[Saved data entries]
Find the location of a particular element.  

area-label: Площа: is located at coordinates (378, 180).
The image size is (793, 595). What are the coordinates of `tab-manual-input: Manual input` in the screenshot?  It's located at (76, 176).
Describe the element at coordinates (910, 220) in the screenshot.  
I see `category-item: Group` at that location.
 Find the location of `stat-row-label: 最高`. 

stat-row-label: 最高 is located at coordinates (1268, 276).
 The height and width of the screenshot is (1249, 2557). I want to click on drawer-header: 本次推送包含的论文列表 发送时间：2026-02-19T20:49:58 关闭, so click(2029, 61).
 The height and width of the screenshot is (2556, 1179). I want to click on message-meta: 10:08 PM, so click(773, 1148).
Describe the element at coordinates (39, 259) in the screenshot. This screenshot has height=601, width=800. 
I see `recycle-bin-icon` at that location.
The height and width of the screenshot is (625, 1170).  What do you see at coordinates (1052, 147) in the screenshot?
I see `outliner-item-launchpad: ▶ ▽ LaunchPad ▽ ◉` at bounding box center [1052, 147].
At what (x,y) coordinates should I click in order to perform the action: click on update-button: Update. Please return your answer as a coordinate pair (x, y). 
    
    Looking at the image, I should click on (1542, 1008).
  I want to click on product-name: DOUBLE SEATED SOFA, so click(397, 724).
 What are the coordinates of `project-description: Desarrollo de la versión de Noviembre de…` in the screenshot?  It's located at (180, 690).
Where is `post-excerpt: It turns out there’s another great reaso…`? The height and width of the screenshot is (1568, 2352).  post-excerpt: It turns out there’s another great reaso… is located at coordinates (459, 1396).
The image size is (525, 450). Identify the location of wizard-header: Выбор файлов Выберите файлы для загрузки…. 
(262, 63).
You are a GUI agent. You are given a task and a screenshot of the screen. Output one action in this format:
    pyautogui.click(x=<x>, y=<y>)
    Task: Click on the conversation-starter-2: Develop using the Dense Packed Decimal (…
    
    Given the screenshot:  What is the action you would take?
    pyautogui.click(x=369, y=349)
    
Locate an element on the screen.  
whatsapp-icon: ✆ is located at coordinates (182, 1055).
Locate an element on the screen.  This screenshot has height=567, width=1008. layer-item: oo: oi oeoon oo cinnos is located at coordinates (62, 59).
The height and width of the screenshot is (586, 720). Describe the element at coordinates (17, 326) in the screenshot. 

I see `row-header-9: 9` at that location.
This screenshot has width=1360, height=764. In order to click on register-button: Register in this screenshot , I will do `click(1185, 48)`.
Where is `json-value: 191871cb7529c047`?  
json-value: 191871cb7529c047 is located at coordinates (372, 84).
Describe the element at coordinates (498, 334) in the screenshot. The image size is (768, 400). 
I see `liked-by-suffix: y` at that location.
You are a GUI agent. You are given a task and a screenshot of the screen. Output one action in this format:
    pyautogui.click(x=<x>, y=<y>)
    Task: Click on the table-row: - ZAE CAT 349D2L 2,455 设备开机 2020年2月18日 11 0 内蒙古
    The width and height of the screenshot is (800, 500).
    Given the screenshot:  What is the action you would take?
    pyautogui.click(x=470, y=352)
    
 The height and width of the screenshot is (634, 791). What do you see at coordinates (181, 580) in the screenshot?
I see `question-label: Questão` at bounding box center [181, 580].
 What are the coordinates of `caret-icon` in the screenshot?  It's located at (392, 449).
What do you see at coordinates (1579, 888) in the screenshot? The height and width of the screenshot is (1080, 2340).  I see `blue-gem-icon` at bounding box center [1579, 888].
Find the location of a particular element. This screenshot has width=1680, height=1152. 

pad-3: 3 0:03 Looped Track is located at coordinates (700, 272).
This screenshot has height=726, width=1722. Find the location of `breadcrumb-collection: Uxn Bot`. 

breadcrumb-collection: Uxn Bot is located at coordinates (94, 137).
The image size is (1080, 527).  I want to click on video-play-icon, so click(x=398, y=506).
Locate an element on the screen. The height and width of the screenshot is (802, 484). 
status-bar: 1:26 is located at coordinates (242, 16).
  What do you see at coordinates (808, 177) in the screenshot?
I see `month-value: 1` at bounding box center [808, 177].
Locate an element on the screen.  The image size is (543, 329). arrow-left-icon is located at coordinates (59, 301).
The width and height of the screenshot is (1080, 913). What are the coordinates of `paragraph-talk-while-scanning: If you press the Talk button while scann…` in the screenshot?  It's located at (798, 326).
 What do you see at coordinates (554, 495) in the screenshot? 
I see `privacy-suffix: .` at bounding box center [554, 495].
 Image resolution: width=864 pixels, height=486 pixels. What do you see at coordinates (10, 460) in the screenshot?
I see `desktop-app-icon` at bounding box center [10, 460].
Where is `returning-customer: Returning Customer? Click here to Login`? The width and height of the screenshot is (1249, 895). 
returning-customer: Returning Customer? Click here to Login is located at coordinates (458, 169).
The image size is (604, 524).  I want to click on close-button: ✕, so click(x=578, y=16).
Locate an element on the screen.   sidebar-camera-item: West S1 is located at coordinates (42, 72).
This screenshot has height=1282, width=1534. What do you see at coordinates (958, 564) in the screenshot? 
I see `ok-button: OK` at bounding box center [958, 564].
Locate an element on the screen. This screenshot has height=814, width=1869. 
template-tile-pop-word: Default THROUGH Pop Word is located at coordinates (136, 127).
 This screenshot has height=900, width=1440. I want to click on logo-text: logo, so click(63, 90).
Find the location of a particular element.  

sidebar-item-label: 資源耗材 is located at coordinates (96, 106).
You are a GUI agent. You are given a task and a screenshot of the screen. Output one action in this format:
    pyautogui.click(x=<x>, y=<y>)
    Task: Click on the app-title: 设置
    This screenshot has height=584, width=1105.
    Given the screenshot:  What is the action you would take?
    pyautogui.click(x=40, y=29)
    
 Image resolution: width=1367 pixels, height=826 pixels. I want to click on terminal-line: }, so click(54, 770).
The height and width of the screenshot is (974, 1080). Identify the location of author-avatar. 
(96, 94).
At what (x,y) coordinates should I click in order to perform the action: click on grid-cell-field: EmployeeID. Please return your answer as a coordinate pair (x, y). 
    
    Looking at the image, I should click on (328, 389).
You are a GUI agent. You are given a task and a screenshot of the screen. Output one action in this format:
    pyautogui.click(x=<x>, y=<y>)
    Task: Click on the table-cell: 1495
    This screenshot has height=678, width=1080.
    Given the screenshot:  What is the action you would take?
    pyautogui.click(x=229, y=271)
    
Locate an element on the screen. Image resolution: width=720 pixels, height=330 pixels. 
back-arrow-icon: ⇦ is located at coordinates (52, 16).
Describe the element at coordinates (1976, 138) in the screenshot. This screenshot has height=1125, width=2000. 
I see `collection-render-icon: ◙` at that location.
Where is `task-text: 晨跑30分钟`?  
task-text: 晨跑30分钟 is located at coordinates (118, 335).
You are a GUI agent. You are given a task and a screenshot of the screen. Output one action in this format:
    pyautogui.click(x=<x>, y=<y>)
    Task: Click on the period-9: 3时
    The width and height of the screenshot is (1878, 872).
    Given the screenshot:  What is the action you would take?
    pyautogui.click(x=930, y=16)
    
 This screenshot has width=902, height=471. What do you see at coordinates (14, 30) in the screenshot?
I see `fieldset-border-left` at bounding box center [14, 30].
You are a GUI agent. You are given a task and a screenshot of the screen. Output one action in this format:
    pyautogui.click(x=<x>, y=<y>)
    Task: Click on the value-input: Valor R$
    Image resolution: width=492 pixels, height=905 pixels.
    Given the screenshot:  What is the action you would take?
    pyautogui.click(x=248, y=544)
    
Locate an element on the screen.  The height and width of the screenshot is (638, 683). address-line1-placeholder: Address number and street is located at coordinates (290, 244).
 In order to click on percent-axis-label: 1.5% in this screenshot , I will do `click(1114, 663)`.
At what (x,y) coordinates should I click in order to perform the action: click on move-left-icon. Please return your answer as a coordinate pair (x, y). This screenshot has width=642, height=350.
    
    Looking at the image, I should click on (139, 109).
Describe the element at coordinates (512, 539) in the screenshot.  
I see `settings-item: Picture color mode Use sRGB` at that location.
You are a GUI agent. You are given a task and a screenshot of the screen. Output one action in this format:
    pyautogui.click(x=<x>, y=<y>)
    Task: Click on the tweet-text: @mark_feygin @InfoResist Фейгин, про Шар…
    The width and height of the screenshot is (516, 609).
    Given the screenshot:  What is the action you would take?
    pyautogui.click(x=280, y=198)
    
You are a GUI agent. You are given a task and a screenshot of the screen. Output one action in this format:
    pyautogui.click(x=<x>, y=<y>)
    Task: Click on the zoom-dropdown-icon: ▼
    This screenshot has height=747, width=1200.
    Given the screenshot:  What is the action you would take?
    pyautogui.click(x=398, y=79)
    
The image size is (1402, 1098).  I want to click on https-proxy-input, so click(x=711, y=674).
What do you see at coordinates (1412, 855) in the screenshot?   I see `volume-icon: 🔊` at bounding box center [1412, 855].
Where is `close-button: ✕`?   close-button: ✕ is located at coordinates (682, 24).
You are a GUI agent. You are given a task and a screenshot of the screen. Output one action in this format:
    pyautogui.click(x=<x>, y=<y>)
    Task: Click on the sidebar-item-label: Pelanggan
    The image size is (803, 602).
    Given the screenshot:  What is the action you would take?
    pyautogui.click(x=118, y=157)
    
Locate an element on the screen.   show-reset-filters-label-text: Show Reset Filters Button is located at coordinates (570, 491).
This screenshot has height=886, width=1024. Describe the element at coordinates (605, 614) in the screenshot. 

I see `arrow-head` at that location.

• [EXERCISE BRIEF]: How many lines in the items above contain the string "collection"? Reply with the number alone.

• [ANSWER TO THIS TASK]: 3